HOUSTON, Nov 17 (Reuters) – Oil prices fell more than 3% on Thursday, with demand squeezed by mounting COVID-19 cases in China and fears of more aggressive hikes in U.S. interest rates.
Brent crude fell $3.08 to settle at $89.78 a barrel, down 3.3%. U.S. West Texas Intermediate (WTI) crude slid $3.95, or 4.6%, to settle at $81.64 per barrel.
“It’s kind of a triple whammy. We’ve got COVID-19 cases rising in China, interest rates are continuing to rise here in the U.S. and now we’ve got technical weakness in the market,” said Dennis Kissler, senior vice president of trading at BOK Financial.
St. Louis Federal Reserve President James Bullard said a basic monetary policy rule would require interest rates to rise to at least around 5%, while stricter assumptions would recommend rates above 7%.

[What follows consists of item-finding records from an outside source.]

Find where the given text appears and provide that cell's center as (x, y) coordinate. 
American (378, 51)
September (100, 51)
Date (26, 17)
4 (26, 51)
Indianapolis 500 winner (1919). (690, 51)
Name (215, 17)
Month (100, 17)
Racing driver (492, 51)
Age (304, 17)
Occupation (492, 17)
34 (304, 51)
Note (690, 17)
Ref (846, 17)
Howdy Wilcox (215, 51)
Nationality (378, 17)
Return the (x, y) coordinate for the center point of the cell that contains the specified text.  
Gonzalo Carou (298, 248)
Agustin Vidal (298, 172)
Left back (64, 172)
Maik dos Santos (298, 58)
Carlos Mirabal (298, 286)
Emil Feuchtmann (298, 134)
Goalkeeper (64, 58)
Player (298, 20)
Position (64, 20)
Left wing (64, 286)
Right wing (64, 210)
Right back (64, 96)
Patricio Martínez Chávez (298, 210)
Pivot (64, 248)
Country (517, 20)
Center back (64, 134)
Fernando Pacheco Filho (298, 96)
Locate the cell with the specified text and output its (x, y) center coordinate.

The dollar also rose as investors digested U.S. economic data. A stronger dollar makes dollar-denominated oil more expensive for holders of other currencies.

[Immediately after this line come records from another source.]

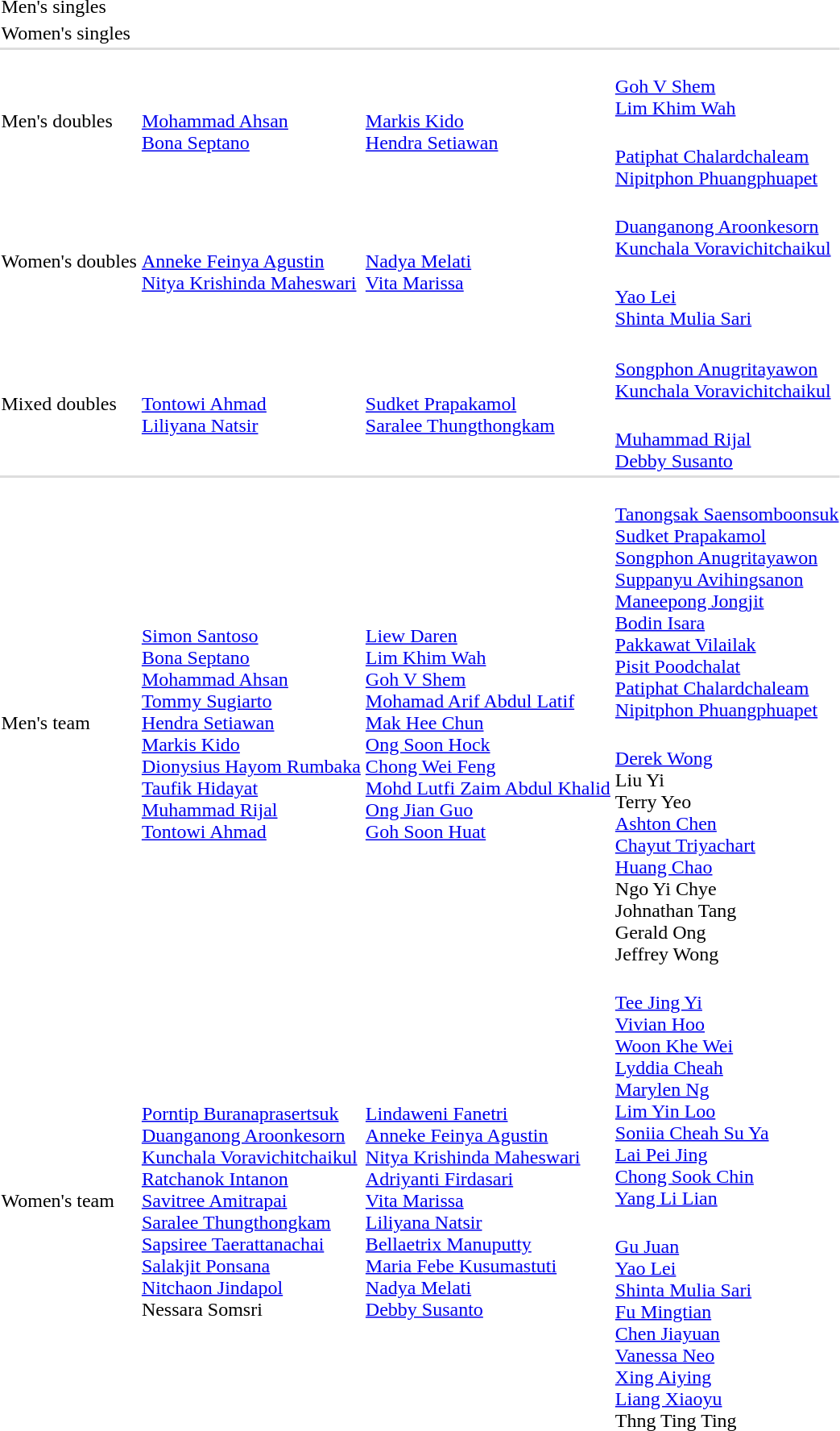
Markis Kido Hendra Setiawan (488, 121)
Sudket PrapakamolSaralee Thungthongkam (488, 404)
Nadya MelatiVita Marissa (488, 261)
Simon SantosoBona SeptanoMohammad AhsanTommy SugiartoHendra SetiawanMarkis KidoDionysius Hayom RumbakaTaufik HidayatMuhammad RijalTontowi Ahmad (251, 723)
Songphon AnugritayawonKunchala Voravichitchaikul (726, 369)
Men's team (69, 723)
Mixed doubles (69, 404)
Duanganong AroonkesornKunchala Voravichitchaikul (726, 226)
Women's singles (69, 33)
Women's doubles (69, 261)
Men's doubles (69, 121)
Tee Jing YiVivian HooWoon Khe WeiLyddia CheahMarylen NgLim Yin LooSoniia Cheah Su YaLai Pei JingChong Sook ChinYang Li Lian (726, 1089)
Liew DarenLim Khim WahGoh V ShemMohamad Arif Abdul LatifMak Hee ChunOng Soon HockChong Wei FengMohd Lutfi Zaim Abdul KhalidOng Jian GuoGoh Soon Huat (488, 723)
Patiphat Chalardchaleam Nipitphon Phuangphuapet (726, 156)
Goh V Shem Lim Khim Wah (726, 86)
Tontowi AhmadLiliyana Natsir (251, 404)
Muhammad RijalDebby Susanto (726, 439)
Derek WongLiu YiTerry YeoAshton ChenChayut TriyachartHuang ChaoNgo Yi ChyeJohnathan TangGerald OngJeffrey Wong (726, 845)
Yao LeiShinta Mulia Sari (726, 296)
Mohammad AhsanBona Septano (251, 121)
Anneke Feinya AgustinNitya Krishinda Maheswari (251, 261)
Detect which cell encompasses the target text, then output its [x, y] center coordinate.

China reported rising daily COVID-19 infections and Chinese refiners have asked to reduce Saudi crude volume in December, Reuters has reported, while also slowing Russian crude purchases.
While China’s COVID case load is smaller than that of other countries, the world’s largest crude importer maintains stringent policies to quash early outbreaks, dampening fuel demand.

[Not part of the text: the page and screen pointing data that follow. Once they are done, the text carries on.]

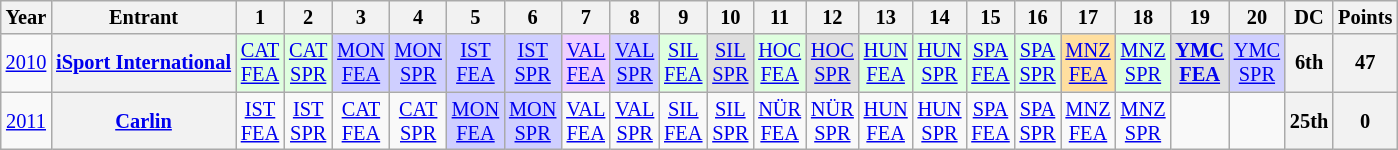
18 [1144, 17]
HOCSPR [832, 63]
13 [886, 17]
Entrant [144, 17]
20 [1257, 17]
0 [1365, 121]
6 [532, 17]
1 [260, 17]
Carlin [144, 121]
2 [308, 17]
19 [1199, 17]
DC [1309, 17]
9 [683, 17]
iSport International [144, 63]
47 [1365, 63]
6th [1309, 63]
12 [832, 17]
15 [990, 17]
17 [1088, 17]
NÜRSPR [832, 121]
Points [1365, 17]
2010 [26, 63]
3 [360, 17]
HOCFEA [780, 63]
25th [1309, 121]
YMCSPR [1257, 63]
NÜRFEA [780, 121]
7 [586, 17]
11 [780, 17]
4 [418, 17]
Year [26, 17]
8 [634, 17]
2011 [26, 121]
YMCFEA [1199, 63]
16 [1038, 17]
14 [940, 17]
10 [730, 17]
5 [476, 17]
Determine the [X, Y] coordinate at the center of the cell enclosing the given text.  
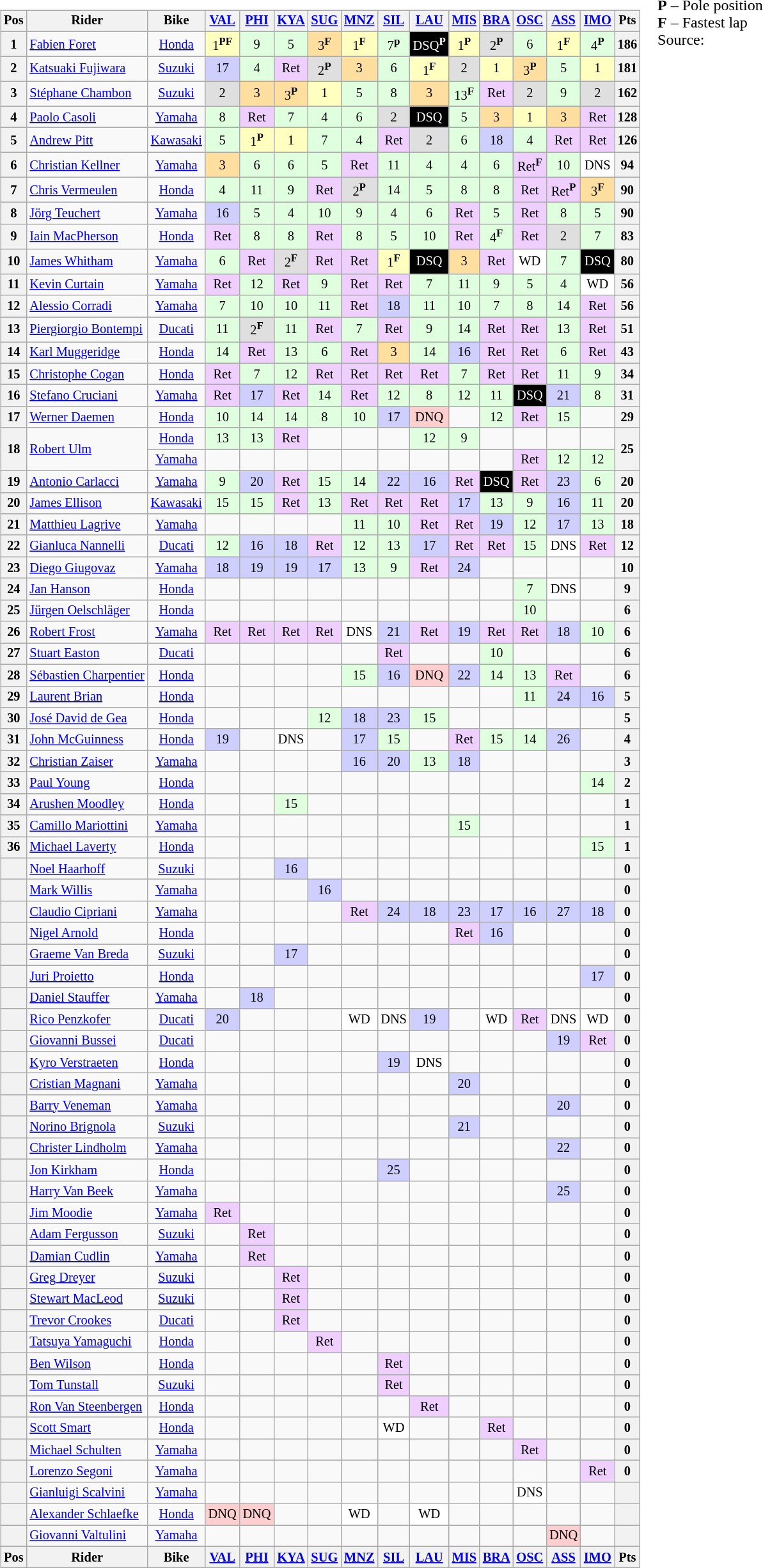
186 [627, 43]
13F [464, 93]
Alessio Corradi [87, 306]
Scott Smart [87, 1429]
Kevin Curtain [87, 285]
Matthieu Lagrive [87, 525]
James Ellison [87, 503]
94 [627, 165]
Iain MacPherson [87, 237]
Katsuaki Fujiwara [87, 69]
Piergiorgio Bontempi [87, 330]
DSQP [430, 43]
Gianluigi Scalvini [87, 1493]
Tom Tunstall [87, 1386]
RetF [530, 165]
Stefano Cruciani [87, 396]
Noel Haarhoff [87, 869]
Jim Moodie [87, 1214]
Christer Lindholm [87, 1149]
33 [13, 783]
Paul Young [87, 783]
Stuart Easton [87, 654]
Trevor Crookes [87, 1321]
28 [13, 675]
Mark Willis [87, 891]
John McGuinness [87, 740]
Harry Van Beek [87, 1192]
Andrew Pitt [87, 141]
José David de Gea [87, 719]
Stéphane Chambon [87, 93]
Barry Veneman [87, 1106]
Giovanni Valtulini [87, 1537]
7p [393, 43]
RetP [563, 191]
80 [627, 261]
83 [627, 237]
Alexander Schlaefke [87, 1515]
181 [627, 69]
30 [13, 719]
Ben Wilson [87, 1364]
Kyro Verstraeten [87, 1063]
Daniel Stauffer [87, 998]
Robert Frost [87, 633]
Ron Van Steenbergen [87, 1408]
Claudio Cipriani [87, 913]
Christian Zaiser [87, 762]
Norino Brignola [87, 1128]
Giovanni Bussei [87, 1042]
Laurent Brian [87, 697]
Karl Muggeridge [87, 352]
Lorenzo Segoni [87, 1472]
Christian Kellner [87, 165]
Stewart MacLeod [87, 1300]
Jan Hanson [87, 590]
1PF [223, 43]
Nigel Arnold [87, 934]
4P [597, 43]
Michael Schulten [87, 1451]
128 [627, 117]
Camillo Mariottini [87, 826]
Gianluca Nannelli [87, 546]
Fabien Foret [87, 43]
Michael Laverty [87, 848]
Diego Giugovaz [87, 568]
51 [627, 330]
36 [13, 848]
126 [627, 141]
43 [627, 352]
Werner Daemen [87, 417]
Robert Ulm [87, 449]
162 [627, 93]
Jon Kirkham [87, 1170]
Jürgen Oelschläger [87, 611]
Tatsuya Yamaguchi [87, 1343]
Chris Vermeulen [87, 191]
Graeme Van Breda [87, 956]
Jörg Teuchert [87, 214]
Antonio Carlacci [87, 482]
James Whitham [87, 261]
Cristian Magnani [87, 1085]
Arushen Moodley [87, 805]
Sébastien Charpentier [87, 675]
Adam Fergusson [87, 1235]
Christophe Cogan [87, 374]
4F [496, 237]
32 [13, 762]
Paolo Casoli [87, 117]
Damian Cudlin [87, 1257]
35 [13, 826]
Greg Dreyer [87, 1278]
Rico Penzkofer [87, 1020]
Juri Proietto [87, 977]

On technical indicators, U.S. front-month futures fell below the 50-day simple moving average, triggering liquidation by funds, Kissler said, adding he expects the pressure to continue early next week.
“The market is really getting caught up for the potential of serious demand destruction, and we’re definitely seeing the mood shift to the downside,” said Phil Flynn, an analyst at Price Futures group.
Poland and NATO on Wednesday said a missile that crashed inside the country was probably a stray fired by Ukraine’s air defences and not a Russian strike, easing fears the Russia-Ukraine war could widen.
“Thankfully, those fears have abated and the situation de-escalated, which has seen oil gains unwound,” said Craig Erlam, senior market analyst at OANDA. “China remains a downside risk for oil in the near term.”
Oil gained support from official figures showing U.S. crude stocks fell by a bigger than expected 5 million barrels in the latest week.
Supply is also tightening in November as OPEC and its allies, known collectively as OPEC+, implement their latest output controls to support the market.